▸ WHAT THIS TASK INVOLVES
Tally the lines below containing "computer" and report only the total.

[MATERIALS PROVIDED Boundary: Start]

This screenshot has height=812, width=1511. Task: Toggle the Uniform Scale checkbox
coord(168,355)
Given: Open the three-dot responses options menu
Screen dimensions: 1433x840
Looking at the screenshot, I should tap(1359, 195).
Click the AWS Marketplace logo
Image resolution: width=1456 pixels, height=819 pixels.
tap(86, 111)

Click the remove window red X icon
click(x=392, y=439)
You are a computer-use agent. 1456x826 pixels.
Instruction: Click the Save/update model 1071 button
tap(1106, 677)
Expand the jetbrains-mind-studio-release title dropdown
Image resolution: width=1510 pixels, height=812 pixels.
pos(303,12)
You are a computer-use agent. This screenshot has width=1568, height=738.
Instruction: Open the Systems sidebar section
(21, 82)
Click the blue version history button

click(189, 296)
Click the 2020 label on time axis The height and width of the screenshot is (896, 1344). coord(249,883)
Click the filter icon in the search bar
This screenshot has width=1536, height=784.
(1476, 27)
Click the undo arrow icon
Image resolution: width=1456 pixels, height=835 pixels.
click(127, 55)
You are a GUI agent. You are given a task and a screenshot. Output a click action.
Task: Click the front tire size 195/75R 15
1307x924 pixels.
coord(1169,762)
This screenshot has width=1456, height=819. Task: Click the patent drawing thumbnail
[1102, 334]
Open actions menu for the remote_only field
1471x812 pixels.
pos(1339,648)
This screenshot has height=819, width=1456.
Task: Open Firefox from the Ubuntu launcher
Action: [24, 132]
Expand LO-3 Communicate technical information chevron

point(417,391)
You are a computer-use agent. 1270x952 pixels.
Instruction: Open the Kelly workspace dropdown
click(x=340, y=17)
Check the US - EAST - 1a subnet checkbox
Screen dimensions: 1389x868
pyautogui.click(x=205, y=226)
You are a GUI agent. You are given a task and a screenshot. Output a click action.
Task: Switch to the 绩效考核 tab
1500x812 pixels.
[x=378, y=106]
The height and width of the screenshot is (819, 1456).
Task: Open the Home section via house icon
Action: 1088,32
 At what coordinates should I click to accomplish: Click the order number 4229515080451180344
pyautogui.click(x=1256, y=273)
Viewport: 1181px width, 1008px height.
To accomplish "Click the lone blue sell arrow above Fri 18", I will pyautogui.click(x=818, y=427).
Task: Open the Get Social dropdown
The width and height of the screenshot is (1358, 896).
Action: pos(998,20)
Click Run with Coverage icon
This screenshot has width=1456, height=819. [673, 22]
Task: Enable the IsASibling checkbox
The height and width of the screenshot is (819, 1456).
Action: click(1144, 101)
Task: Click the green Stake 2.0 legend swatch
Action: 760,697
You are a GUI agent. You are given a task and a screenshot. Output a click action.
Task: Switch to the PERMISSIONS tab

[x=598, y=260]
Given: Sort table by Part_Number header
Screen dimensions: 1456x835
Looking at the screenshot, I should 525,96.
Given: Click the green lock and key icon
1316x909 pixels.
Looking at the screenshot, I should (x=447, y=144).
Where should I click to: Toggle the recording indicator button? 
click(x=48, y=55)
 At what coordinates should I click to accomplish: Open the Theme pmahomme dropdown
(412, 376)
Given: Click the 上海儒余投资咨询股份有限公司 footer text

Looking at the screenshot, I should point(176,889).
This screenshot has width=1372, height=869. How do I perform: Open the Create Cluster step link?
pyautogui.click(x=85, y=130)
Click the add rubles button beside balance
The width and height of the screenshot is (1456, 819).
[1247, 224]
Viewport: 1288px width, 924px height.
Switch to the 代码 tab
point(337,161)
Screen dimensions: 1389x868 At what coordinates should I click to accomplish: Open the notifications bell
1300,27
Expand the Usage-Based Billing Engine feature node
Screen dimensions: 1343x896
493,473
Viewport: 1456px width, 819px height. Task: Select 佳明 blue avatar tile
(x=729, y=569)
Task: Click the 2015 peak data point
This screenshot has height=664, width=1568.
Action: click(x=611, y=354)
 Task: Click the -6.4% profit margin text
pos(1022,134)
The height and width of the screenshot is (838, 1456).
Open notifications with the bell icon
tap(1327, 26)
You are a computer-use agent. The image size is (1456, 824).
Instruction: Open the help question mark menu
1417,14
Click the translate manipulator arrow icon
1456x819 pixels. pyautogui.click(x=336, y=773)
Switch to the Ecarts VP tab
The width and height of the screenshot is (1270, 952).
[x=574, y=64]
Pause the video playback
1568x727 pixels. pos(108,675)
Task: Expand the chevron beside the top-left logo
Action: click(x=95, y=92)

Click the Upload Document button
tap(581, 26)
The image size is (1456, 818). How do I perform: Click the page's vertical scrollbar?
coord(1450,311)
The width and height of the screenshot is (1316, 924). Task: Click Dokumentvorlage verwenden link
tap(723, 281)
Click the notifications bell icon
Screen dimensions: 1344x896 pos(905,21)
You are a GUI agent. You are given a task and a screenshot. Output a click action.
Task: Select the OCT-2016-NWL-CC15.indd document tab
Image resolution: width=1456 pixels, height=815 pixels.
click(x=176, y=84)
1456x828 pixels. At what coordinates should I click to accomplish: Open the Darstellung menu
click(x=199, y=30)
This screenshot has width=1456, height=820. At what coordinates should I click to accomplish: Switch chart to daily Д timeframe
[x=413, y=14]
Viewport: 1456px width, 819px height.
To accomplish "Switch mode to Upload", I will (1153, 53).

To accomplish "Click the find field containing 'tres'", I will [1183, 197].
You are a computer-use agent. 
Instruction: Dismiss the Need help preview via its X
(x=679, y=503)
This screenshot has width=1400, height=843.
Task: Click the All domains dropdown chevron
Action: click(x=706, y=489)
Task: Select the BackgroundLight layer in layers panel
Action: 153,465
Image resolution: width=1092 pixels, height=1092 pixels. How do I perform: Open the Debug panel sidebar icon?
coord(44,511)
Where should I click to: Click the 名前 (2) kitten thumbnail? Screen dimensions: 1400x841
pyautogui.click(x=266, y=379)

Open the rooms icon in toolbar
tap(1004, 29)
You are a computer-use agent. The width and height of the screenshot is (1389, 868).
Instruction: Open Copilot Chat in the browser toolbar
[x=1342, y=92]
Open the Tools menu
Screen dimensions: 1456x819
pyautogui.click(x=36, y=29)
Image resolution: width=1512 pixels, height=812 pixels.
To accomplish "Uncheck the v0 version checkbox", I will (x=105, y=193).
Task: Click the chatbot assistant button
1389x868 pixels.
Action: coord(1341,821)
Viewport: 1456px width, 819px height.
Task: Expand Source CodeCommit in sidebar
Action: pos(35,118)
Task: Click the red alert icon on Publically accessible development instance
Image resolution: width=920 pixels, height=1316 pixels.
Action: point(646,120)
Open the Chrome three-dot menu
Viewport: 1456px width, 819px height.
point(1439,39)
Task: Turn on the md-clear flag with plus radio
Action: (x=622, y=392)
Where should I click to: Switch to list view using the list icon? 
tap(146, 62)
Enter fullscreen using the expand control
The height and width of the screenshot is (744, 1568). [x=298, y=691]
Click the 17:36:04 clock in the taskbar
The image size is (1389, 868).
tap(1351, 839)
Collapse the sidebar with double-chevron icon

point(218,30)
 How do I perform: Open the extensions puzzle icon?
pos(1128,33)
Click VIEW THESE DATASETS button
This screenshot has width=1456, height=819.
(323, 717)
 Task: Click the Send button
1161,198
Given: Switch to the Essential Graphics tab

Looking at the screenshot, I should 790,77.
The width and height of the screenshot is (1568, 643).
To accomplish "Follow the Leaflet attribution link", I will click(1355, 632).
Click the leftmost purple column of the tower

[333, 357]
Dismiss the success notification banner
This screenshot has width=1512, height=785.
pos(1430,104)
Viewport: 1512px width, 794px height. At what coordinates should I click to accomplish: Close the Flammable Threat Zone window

[MATERIALS PROVIDED Boundary: End]

▸ PROBLEM SOLUTION
6